11/05/2026
Si cela peut vous rassurer…
Et de manière générale, il ne faut pas craindre les virus, mais prendre soin de sa santé tous les jours pour fortifier son système immunitaire.

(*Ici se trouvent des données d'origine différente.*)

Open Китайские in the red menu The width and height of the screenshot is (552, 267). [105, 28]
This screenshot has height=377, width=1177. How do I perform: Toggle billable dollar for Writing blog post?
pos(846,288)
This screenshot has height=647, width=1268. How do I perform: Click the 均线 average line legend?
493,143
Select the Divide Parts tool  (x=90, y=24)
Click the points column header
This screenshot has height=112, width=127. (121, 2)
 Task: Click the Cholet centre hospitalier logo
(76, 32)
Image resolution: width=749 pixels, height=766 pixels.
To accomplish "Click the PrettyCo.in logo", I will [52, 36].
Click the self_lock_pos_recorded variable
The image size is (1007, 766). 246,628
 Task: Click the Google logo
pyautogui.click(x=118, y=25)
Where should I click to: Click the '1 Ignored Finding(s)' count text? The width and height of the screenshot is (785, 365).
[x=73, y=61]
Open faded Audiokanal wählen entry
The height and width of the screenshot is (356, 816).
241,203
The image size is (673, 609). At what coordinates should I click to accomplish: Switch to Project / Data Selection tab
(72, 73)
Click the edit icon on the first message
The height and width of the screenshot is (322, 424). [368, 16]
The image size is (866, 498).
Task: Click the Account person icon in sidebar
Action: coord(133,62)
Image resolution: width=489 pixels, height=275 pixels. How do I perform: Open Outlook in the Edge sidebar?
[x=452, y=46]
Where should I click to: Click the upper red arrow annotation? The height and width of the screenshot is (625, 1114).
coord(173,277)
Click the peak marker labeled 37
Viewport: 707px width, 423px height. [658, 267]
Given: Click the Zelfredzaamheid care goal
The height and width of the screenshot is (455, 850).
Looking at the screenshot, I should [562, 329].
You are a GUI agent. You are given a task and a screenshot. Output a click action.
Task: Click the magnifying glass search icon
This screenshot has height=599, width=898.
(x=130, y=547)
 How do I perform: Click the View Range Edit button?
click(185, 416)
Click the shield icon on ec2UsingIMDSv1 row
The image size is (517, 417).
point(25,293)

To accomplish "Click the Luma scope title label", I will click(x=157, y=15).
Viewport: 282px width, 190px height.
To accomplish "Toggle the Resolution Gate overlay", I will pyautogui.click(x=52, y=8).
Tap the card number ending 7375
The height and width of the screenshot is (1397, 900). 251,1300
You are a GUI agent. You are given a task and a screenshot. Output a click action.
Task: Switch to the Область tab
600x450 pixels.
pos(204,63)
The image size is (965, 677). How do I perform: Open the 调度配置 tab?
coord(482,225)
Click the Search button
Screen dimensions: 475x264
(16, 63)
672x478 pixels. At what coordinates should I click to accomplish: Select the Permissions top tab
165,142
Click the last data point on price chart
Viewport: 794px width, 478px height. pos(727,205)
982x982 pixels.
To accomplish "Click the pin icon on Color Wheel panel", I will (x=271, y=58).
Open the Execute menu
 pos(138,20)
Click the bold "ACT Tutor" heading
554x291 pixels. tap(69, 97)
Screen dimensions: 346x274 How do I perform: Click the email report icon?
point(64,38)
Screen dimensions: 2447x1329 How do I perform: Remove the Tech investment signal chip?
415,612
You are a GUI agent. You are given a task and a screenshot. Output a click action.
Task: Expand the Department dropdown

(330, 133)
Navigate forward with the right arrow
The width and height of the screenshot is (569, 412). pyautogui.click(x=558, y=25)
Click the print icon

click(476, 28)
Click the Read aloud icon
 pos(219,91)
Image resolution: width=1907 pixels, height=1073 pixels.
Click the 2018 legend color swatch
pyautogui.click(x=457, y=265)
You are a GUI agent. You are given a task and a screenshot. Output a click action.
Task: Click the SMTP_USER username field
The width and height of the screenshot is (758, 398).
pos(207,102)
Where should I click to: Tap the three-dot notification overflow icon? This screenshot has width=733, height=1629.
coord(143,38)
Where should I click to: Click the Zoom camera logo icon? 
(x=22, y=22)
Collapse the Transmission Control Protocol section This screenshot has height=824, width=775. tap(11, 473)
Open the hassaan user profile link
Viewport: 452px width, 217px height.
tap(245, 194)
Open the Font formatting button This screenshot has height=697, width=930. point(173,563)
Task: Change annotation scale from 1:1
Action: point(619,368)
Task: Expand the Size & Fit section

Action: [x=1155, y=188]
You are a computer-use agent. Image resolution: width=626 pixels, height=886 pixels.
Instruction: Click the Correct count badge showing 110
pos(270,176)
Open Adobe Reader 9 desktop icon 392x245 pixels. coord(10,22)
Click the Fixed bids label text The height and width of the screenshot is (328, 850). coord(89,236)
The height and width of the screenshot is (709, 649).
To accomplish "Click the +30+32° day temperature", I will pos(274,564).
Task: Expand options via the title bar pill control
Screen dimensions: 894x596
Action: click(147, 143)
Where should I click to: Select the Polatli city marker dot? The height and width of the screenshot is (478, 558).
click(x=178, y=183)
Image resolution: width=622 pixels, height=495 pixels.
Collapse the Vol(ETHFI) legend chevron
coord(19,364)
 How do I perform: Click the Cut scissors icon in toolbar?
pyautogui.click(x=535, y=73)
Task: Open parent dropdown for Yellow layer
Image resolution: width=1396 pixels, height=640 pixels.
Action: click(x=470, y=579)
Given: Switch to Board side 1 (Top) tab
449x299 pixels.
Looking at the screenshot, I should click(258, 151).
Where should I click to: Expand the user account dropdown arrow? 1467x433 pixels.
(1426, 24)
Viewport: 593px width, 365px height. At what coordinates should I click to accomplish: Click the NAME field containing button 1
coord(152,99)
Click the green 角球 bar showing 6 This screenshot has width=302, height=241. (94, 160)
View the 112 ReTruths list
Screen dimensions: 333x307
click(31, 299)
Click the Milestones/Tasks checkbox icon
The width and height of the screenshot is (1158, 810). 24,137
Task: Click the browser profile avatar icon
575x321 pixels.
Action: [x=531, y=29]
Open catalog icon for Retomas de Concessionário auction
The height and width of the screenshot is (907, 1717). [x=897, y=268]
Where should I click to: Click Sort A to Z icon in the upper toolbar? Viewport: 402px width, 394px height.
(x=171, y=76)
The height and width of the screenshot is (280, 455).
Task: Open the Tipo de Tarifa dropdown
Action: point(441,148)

la naturopathie dans toute son utilité 🤩
𝐇𝐚𝐧𝐭𝐚𝐯𝐢𝐫𝐮𝐬 – 𝐧𝐚𝐯𝐢𝐫𝐞 𝐝𝐞 𝐜𝐫𝐨𝐢𝐬𝐢𝐞̀𝐫𝐞 – 𝐞𝐭 𝐟𝐚𝐮𝐱 𝐧𝐚𝐫𝐫𝐚𝐭𝐢𝐟 !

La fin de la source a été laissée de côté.